In order to make this draft of my self-portrait a map rather than a collage, I added rough, hand-drawn sketches of my bedrooms in each location to represent a sign system. There are multiple locations (and therefore multiple bedrooms) because of the amount of times I have moved within both states. The size of each sketch is relative to the amount of time lived there (which happens to coincide with the amount of influence the place has had on me). “UNKNOWN, NY” is a glimpse toward the future, as I know I am going to be moving apartments within New York City in the next few months. This unknown location is already slightly affecting some of my life choices, therefore influencing me in the present, despite the uncertainness of the place. The text within each room are words that represent my feelings towards that place and how they have affacted me.

The connective system shows which places are related in the terms of “moving house”. In the period of the last six years, “home” has been multiple locations at once, and the lines of pictures that cross between the rooms represent which houses I moved directly to and from. The pictures that make up these lines are representations of each place, what I think of when I think of each individual location.

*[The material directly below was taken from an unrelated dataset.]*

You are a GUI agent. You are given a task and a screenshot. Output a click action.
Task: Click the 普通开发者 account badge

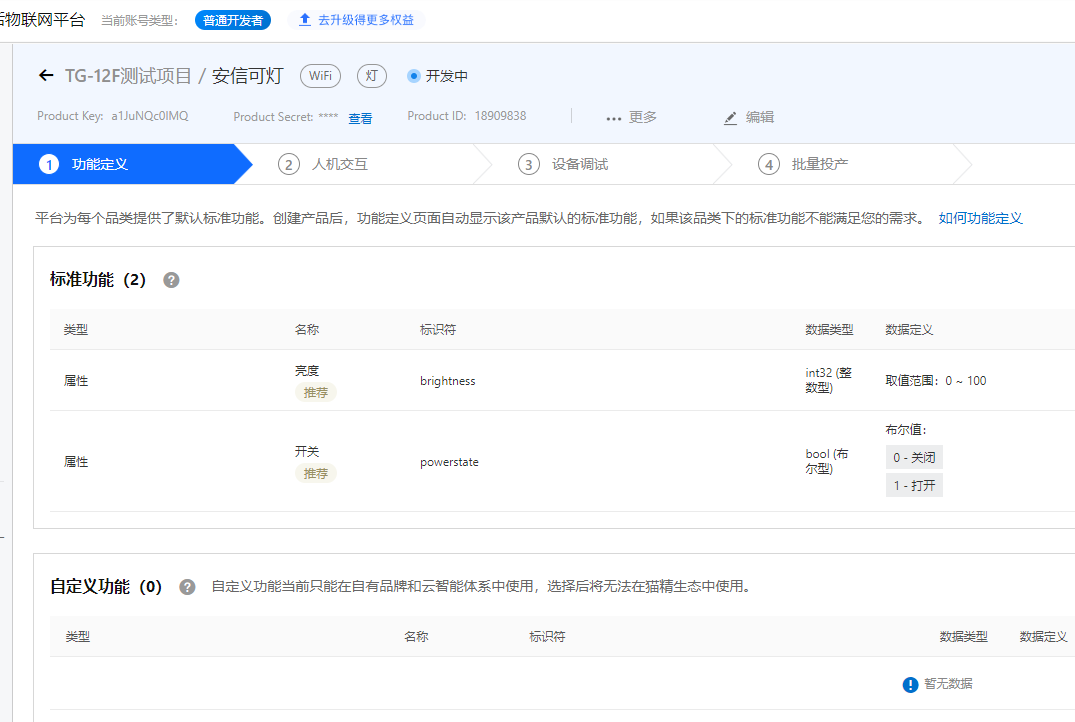233,19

The background of the map is how one is intended to differentiate between positive experiences of moving and negative experiences of moving. The darker the background gets, the more sad or traumatic the loss of a home/house was. For example, the move between Galloway, NJ and Manhattan, NY was a time of sadness due to the relocation to a new place from a childhood home.

Ideas that were discussed in the class readings, such as the fact that maps give us a type of reality that allows for a deeper understanding of specific individualistic ideals deeply influenced my own self-portrait. The idea that maps give us a sense of identity is an important aspect that I wanted to portray, especially because of the quote “mapped images have become essential to our sense of the world, to our place within it, to much of our identity” and “even our sense of coming from a particular place. . . to our sense of who we are, of what we’re doing, of where we’re going”. The aspect of a place’s importance in relation to an individual is something I wanted to show accurately. This self-portrait is a map because it proposes the idea that the relation between various locations are negative or positive/neutral in a personal sense. The map discards geography and time in order to make a statement about the influence of movement from one place to another. Through the display of specific rooms the represent different towns, and color-coded connective lines, the map makes the journey of movement between various places within NY and NJ (through my feelings toward these experiences) visible.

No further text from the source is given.